Un attimo. So che non è un caso quello che è successo. Mica sono totalmente scemo. Quella cosa che è successa non è normale. Allora faccio finta di niente. Litigo un po’ con la ragazza della gelateria, forse ho esagerato, ma se lo è meritato. Comunque torniamo nella nostra stanza, nella pensioncina in cima al paese. Edelweiss si chiama, insomma non è un nome originale ma si sta bene. Ci sistemiamo e scendiamo per cena.
Proprio mentre arriva la nostra fetta di Sacher le chiedo.
Amore vuoi spiegarmi?
Lei era calma. Mi sembrava un po’ stanca, provata da questi fatti. Ma calma.
Mi dice: ti ricordi di quando ti ho chiesto del déjà-vu?
Sì cara. Scusa, non avevo capito che fosse così importante.

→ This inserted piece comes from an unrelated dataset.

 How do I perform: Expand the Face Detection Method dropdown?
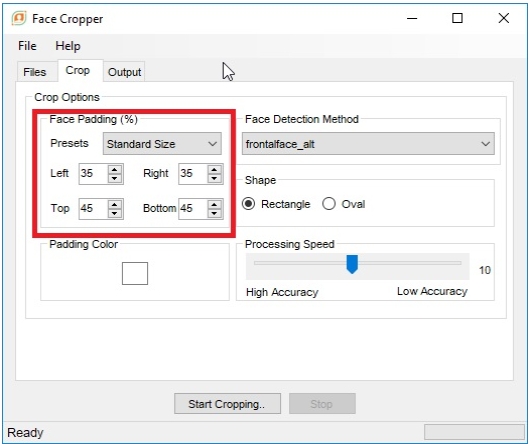pos(368,144)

Un attimo prima pensavo a mio nonno. Come sai viveva in Maremma. Aveva un carro di buoi. Un giorno, mentre arava il terreno cadde. Io ero lì, camminavo appena. Vidi tutto. Passò due anni in coma prima di morire. Ecco, ho questa scena in testa di mio nonno. Dopo un attimo, davanti alla casa d’aste vedo un dipinto. Un uomo su un carro trainato da buoi. Mio nonno! Capisci. Mio nonno! Era lui. La stessa scena, un attimo prima che mio nonno finisse sotto al carro. Non so spiegare.

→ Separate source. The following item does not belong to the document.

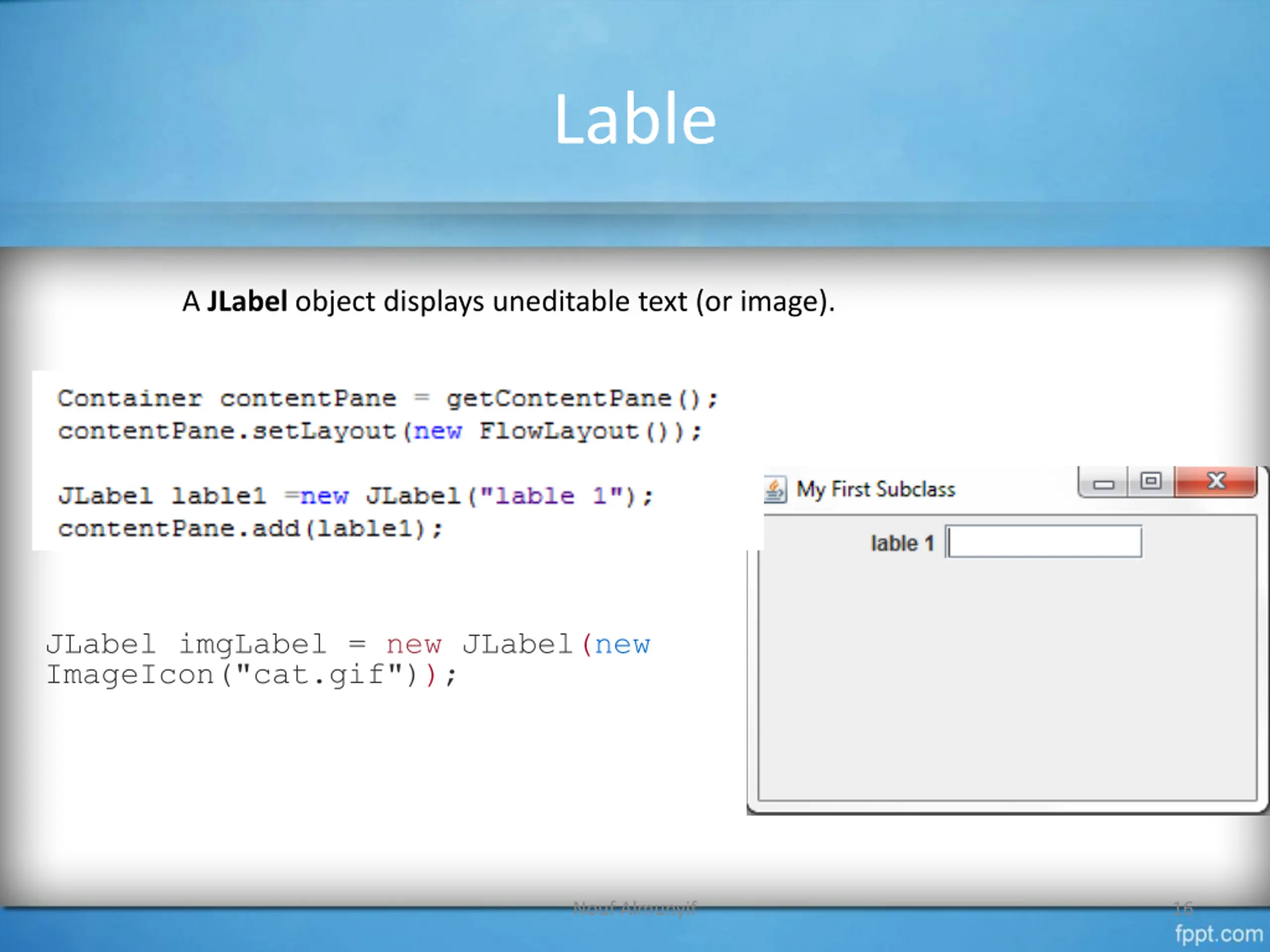This screenshot has height=952, width=1270.
Task: Click the new JLabel("lable 1") code line
Action: pos(355,496)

Ecco, signore. In questo paese non c’è un medico. È il quindici di agosto. Ne ho parlato con il prete e quello mi ha tirato giù una storia del purgatorio e mi ha chiesto un’offerta per dire una messa. Gli ho dato venti euro. Basteranno? Però non mi convince. Non credo che basti. Una messa, dico. Non credo che basti una messa.
Non mi resta che lei. In fondo il quadro è il suo. È proprio quello lì in vetrina. Un po’ di responsabilità dovrà pur sentirla.

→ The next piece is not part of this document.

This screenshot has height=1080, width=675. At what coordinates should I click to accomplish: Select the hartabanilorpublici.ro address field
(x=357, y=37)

Mah, guardi. Non mi sento nessuna responsabilità, ovviamente. E se non la prendo a calci è soltanto per rispetto della sua povera fidanzata. Da quello che mi dice la signorina ha avuto un attacco di panico. Non sono un medico. Ma ho visto una serie TV su Netflix dove c’era un tipo che aveva attacchi di panico. Però… aspetti.
Mi viene un’idea. Quel quadro è una copia perfetta di un quadro di Fattori, si chiama buoi al carro. Aspetti, aspetti un attimo. Guardi questa bella recensione che ho trovato su WordPress. L’ho stampata e l’ho messa sotto alla cornice. Sa di questi tempi non si vende nulla. Ecco… legga questo passaggio. Proprio qui…
… sono le chiazze di colore, i contrasti di luci e ombre, che formano il tutto, lasciando intuire il particolare senza entrare in una descrizione minuziosa. … non serve raccontare il dettaglio: chi osserva il quadro già conosce come è fatto uno zoccolo di un bue, una ruota di un carro, il sudore che bagna la camicia di un contadino. Attraverso la macchia di colore che accenna ad ogni particolare la mente si collega all’oggetto che è nei nostri pensieri…
Sì, signore. La sua ragazza ha visto prima il quadro e poi ha pensato a suo nonno. Le ha detto il contrario perché evidentemente la mente ha pensato al nonno dopo aver percepito il quadro. A volte vediamo le cose senza prenderne coscienza… sa.
Quanto costa il quadro?
Poco, trecento euro.
Troppo.
Trecento più tutte le granite doppia panna che vuole. La gelateria è mia.
Lo prendo.
Ah, la ragazza che lavora in gelateria è mia figlia. Sia carino con lei. Soffre di ansia depressiva.